Sembra che Riad si senta isolata. Di sicuro non ha gradito che gli ayatollah siano riusciti a portare a casa l’accordo sul loro programma nucleare.
“Già. Un patto grottesco. I controlli vengono affidati all’Iran. È come mettere il gatto a vigilare la gabbia del canarino lasciando la porticina aperta. Teheran controlla le sue capacità tecnologiche e la velocità dei progressi nucleari. In un’intesa di macropolitica a sorpresa vengono tolte le sanzioni a 4 o 5 individui. Uno è il generale Qasem Soleimani, capo delle unità di elite al Quds dei Pasdaran. Non capisco: si ricrea una verginità per persone come queste? L’Occidente ha capitolato”.
Per quale motivo?
“C’era un grande appetito per un paniere di buoni affari e di commerci con l’Iran, un grosso mercato. L’ex presidente del consiglio italiano Massimo D’Alema anni fa ebbe occasione di dichiarare quanto incidevano sul Pil”.
Una scelta impervia fra i valori dell’Occidente e il fascino del business?
“Ma l’Iran è e resta un pericolo reale per Israele e per i suoi alleati”.

Sarà un caso fortuito, ma intervistato da Aldo Cazzullo l’11 gennaio sul Corriere della Sera, Massimo D’Alema sembra raccogliere il guanto della sfida.
Le alleanze in Medio Oriente sembrano essersi capovolte. I nemici di ieri sono diventati nostri alleati. A cominciare dall’Iran.
“Era sbagliato l’ostracismo verso l’Iran. Ed è divenuto insostenibilmente sbagliato con il passaggio dal conservatore Ahmadinejad al riformista Rohani. L’ostracismo era dettato non dagli interessi dell’Occidente, ma da quelli dei due alleati dell’Occidente: Arabia Saudita e Israele. I quali più che alleati si sono rivelati due problemi”.

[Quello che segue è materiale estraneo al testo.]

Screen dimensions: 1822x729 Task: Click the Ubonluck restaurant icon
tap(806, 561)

Lei nel 2006 fu molto criticato per la sua passeggiata a Beirut sottobraccio a un deputato di Hezbollah.
“Spesso in Italia prevale l’ignoranza dei trogloditi che non sanno di cosa si parli. Hezbollah rappresenta una parte significativa della società libanese. All’epoca faceva parte della coalizione di governo: il ministro degli esteri era un accademico islamico espressione di Hezbollah. Siccome io lavoravo per la pace tra Israele e Libano, era inevitabile che incontrassi anche le forze che governavano il Libano. Il mio fu in gesto di solidarietà umana giusto e apprezzato, che contribuí a garantire la sicurezza dei nostri militari poi schierati sul confine. Come i gesti che compii dall’altra parte, visitando i familiari di soldati israeliani rapiti. Citai una felice espressione di Andreotti: l’equivicinanza. In Italia mi presero in giro”.

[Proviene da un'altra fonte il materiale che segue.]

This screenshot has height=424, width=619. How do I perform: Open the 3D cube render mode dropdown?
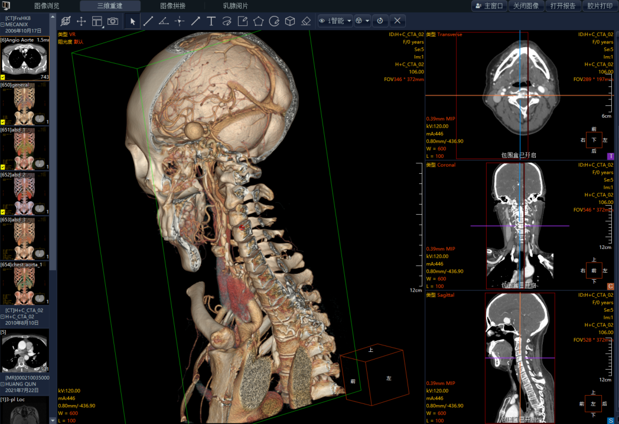362,21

E continua D’Alema: “La comunità internazionale accetta il doppio standard: Israele non rispetta gli impegni internazionali, viola le risoluzioni dell’ONU. Questo alimenta nel mondo arabo l’odio verso l’Occidente. Usa e Europa dovrebbero smetterla di avere nella regione alleati privilegiati, ai cui interessi finiscono per essere sacrificati gli interessi della stabilità della pace. Noi abbiamo bisogno di un equilibrio fra i diversi Stati e di una convivenza basata sul rispetto dei diritti umani e dei principi del diritto internazionale”.

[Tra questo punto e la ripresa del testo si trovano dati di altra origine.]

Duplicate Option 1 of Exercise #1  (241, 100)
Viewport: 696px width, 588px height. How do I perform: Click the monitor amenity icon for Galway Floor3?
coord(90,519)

Per D’Alema quest’ultimo è evidentemente un profilo molto preciso del regime iraniano. E poi questo voler far dipendere da Israele tutti i mali del mondo, e definire lo stato come “un problema”, esemplifica invece semmai un ossessivo, viscerale preconcetto al limite della propaganda anti-israeliana. Se in Italia presero in giro Massimo D’Alema per la sua uscita a braccetto, in Israele il suo gesto suscitò profondo disgusto. Il bombardamento di Beirut era avvenuto in risposta al rapimento e all’uccisione di due soldati israeliani in territorio israeliano. L’invenzione dialettica dell’equivicinanza – che D’Alema riesuma dalla tomba di Giulio Andreotti – è fra gli aggressori e gli aggrediti, fra il lupo mannaro e la nonna di Cappuccetto Rosso. L’equivicinanza dimostra cinica manipolazione di ogni principio morale, schiavitù del fascino del profitto, e un doppio standard: il suo. Massimo D’Alema non è certo un antisemita, ma lui come certi altri politici, accademici e pubblicisti in Italia e all’estero – vedi la ministra degli esteri svedese Margot Wallström – sono gli utili compagni di viaggio degli antisemiti.